§ Assignment:
What is needed is an exact copy of the lines in the entries below from the one holding "12 December 2025" through the one holding "Identify the click", pictures excluded.

*** Opening Dataset extract ***

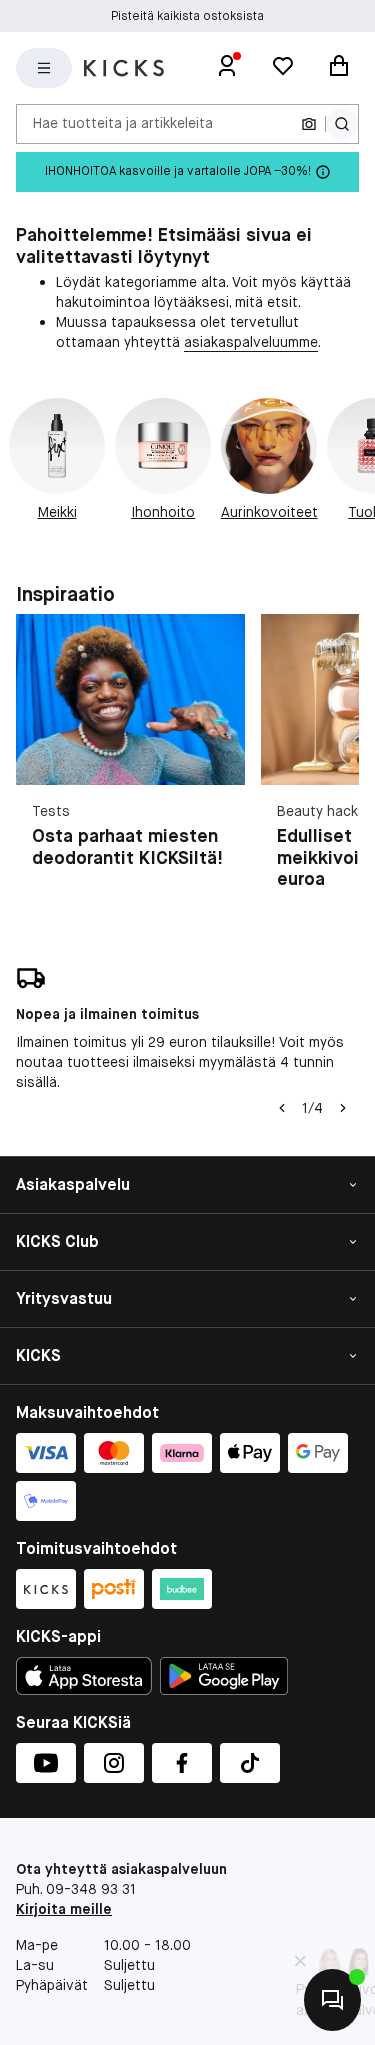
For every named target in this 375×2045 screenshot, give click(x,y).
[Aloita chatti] (332, 2000)
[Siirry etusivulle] (124, 68)
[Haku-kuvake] (342, 124)
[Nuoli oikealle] (343, 1108)
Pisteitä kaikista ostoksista (187, 16)
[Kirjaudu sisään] (227, 68)
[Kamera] (309, 124)
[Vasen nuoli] (282, 1108)
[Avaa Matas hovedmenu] (44, 68)
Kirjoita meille (64, 1909)
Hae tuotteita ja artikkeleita (123, 123)
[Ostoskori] (339, 68)
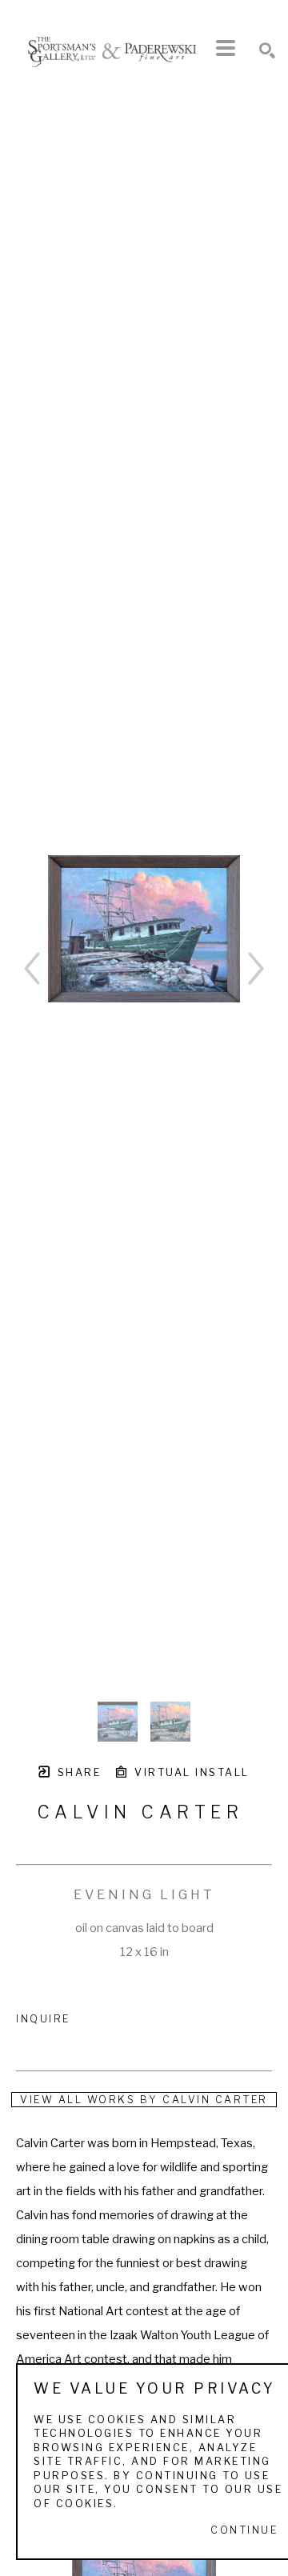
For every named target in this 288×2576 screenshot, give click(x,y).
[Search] (267, 50)
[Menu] (225, 48)
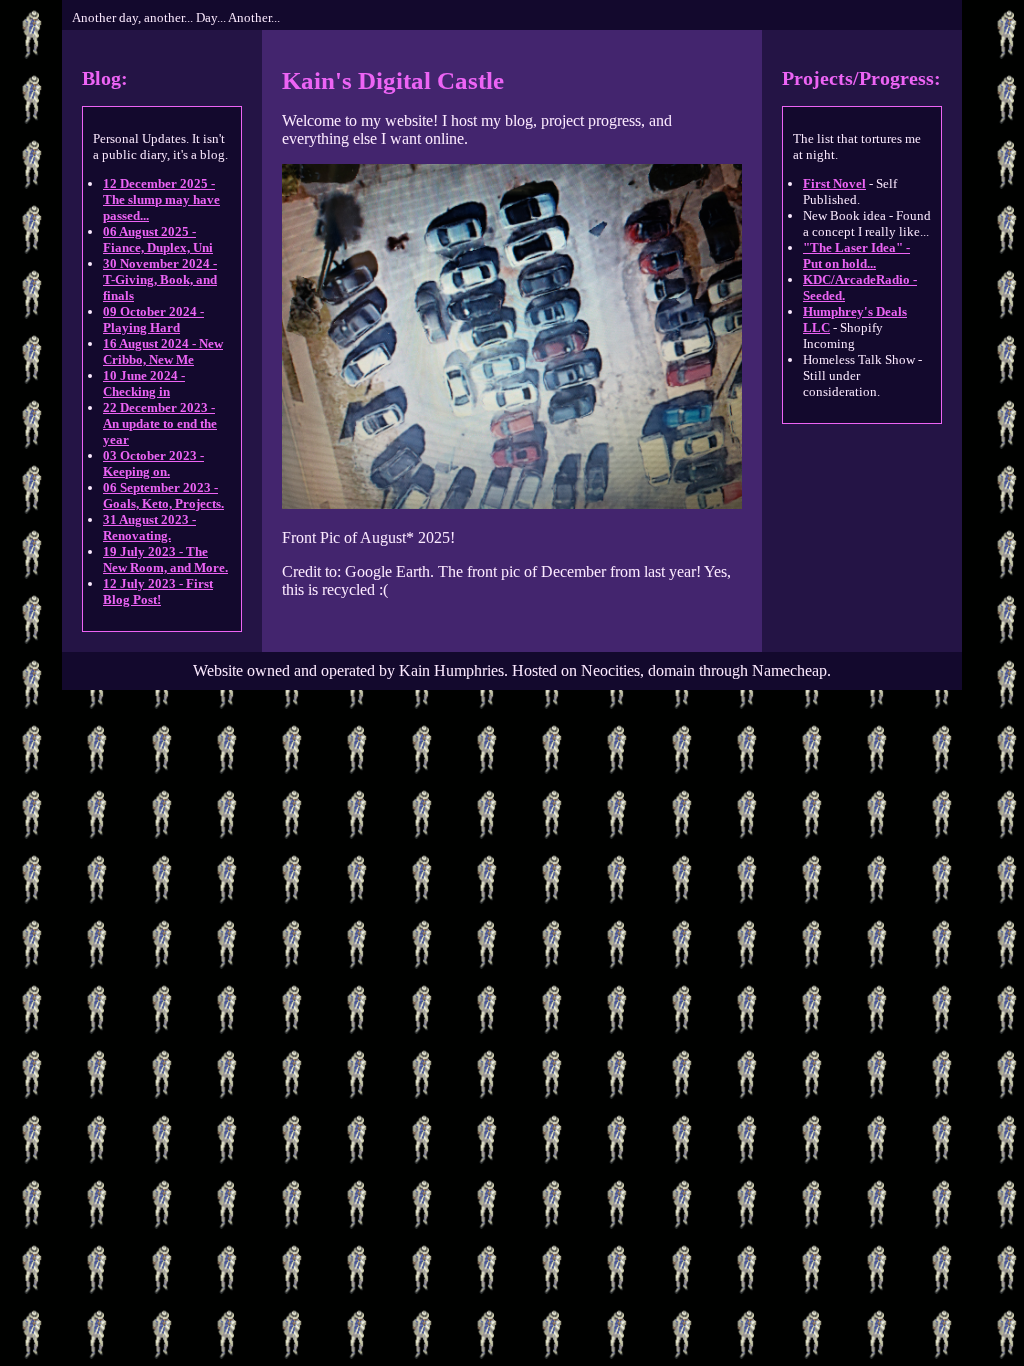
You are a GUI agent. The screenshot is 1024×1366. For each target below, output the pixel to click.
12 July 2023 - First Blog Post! (158, 591)
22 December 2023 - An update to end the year (160, 423)
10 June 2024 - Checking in (144, 383)
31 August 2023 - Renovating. (149, 527)
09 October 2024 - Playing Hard (153, 319)
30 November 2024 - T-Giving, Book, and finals (160, 279)
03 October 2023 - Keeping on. (153, 463)
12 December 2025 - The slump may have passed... (161, 199)
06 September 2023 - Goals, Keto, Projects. (163, 495)
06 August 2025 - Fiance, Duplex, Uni (158, 239)
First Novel (834, 183)
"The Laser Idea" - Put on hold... (856, 255)
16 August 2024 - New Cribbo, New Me (163, 351)
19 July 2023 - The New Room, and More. (165, 559)
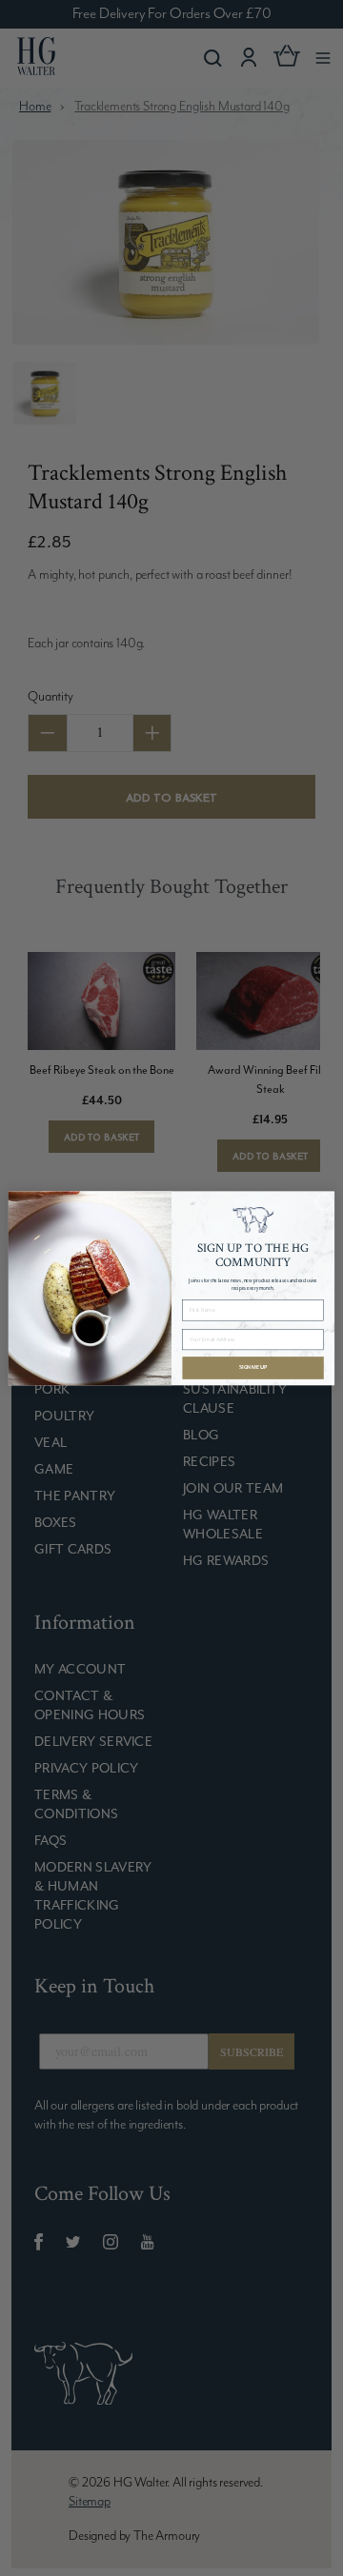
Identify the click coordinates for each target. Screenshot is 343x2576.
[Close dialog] (323, 1202)
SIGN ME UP (253, 1367)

*** Closing Dataset extract ***

§ Exercise solution:
12 December 2025 - The slump may have passed... (161, 199)
06 September 2023 - Goals, Keto, Projects. (163, 495)
06 August 2025 - Fiance, Duplex, Uni (158, 239)
First Novel (834, 183)
"The Laser Idea" - Put on hold... (856, 255)
16 August 2024 - New Cribbo, New Me (163, 351)
19 July 2023 - The New Room, and More. (165, 559)
Identify the click coordinates for each target. Screenshot is 343x2576.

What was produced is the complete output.